Slashdot Mirror


Google Faces Plagiarism Questions Over Chinese Software

yaohua2000 writes "Google's laboratory in China has launched its first product, a Pinyin Input Method Editor. The software allows the romanized characters to be translated to more traditional Chinese symbols , via entering on a QWERTY keyboard. Users soon discovered that the data Google used for the product was unusually similar to the data used by a Chinese rival, Sogou. Google has evaded the question about software similarities, reports PC World. 'The similarities, which included an error involving the name of a celebrity, were noted on a Google Labs discussion board about its Pinyin IME. Users noted that entering the Pinyin pinggong into the Google IME incorrectly produced the name of Feng Gong, an actor and comedian.'"

8 of 187 comments (clear)

  1. This is big news in China by Anonymous Coward · · Score: 5, Informative

    Unfortunately, since the IME is only used by Chinese speakers, most reports and discussions about this are in Chinese as well. For example, Sina has published an announcement (in Chinese) from Google admitting that they indeed "used data from non-Google sources" during the testing stage.

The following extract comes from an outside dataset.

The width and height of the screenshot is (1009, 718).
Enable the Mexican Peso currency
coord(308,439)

    There were actually much more evidence than the PC World article mentioned, the most convincing being that Google IME included many names of the developers of Sogou IME.

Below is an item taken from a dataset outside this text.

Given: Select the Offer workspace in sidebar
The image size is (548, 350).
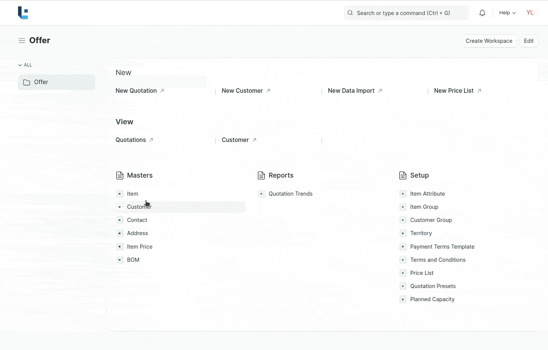Looking at the screenshot, I should pyautogui.click(x=56, y=82).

    Although according to the other users (I don't use Google Pinyin myself now, or Windows for that matter), the error has been fixed - and those developer names has been removed - in the most recent version of Google IME (1.0.17.0).

    Ming

  2. Re:"Google's" ? by Anonymous Coward · · Score: 1, Informative

    How long has laboratory been a verb? The title previously read "Google's Faces Plagiarism Questions Over Chinese Software"
  3. Re:not saying it's the case by eggstone · · Score: 4, Informative

    Well, if it is kind of programing bug, then the reasoning is fine. However, google is simply using sougou's dictionary. In fact, sougou's dictionary contains several developers' names which can be produced as the 1st choice if input their name, such as Tong Zi Jian, Zhao Li Yang, Lv Jie Yong, and Ru Li Yun. It is impossible for google to use sougou's developers' names in google's dictionary except they are simply copying the whole dictionary. Notice that although those names were in google's Pinyin input 1.0.15.0. they are removed in the newer version 1.0.16.0.

  4. Re:"Google's" ? by Anonymous Coward · · Score: 1, Informative

    The link you mentioned specifically refers to gerunds. A gerund (verb ending in "ing") is not the same thing as a standard (not ending in "ing") verb. If you're going to correct the grammar police, at least make sure you've got your own grammar correct...

  5. Re:Google Should Defend Themselves the OpenBSD Way by Anonymous Coward · · Score: 2, Informative

    The story didn't come from Sohu/Sogou. The copying was originally discovered by bloggers and BBS posters, and Sohu only made their statement once the story had crossed over into the mainstream media and they were being asked about it by journalists. They didn't give any comment at all for the first couple of days.

  6. Clarifications. by MaWeiTao · · Score: 2, Informative

    There seem to be a few misunderstandings here regarding Chinese text entry. First, because this is China and the official language is Mandarin Chinese. This means there are 37 distinct syllables, not the hundreds some have claimed. The distinction is that in addition to those there are 5 tones. This doesn't mean there are that many syllables times the number of tones. Think of tones as accents. Additionally, certain syllables only appear in certain places in a word. So it isn't quite an overwhelming task to type Chinese on a computer as you'd think.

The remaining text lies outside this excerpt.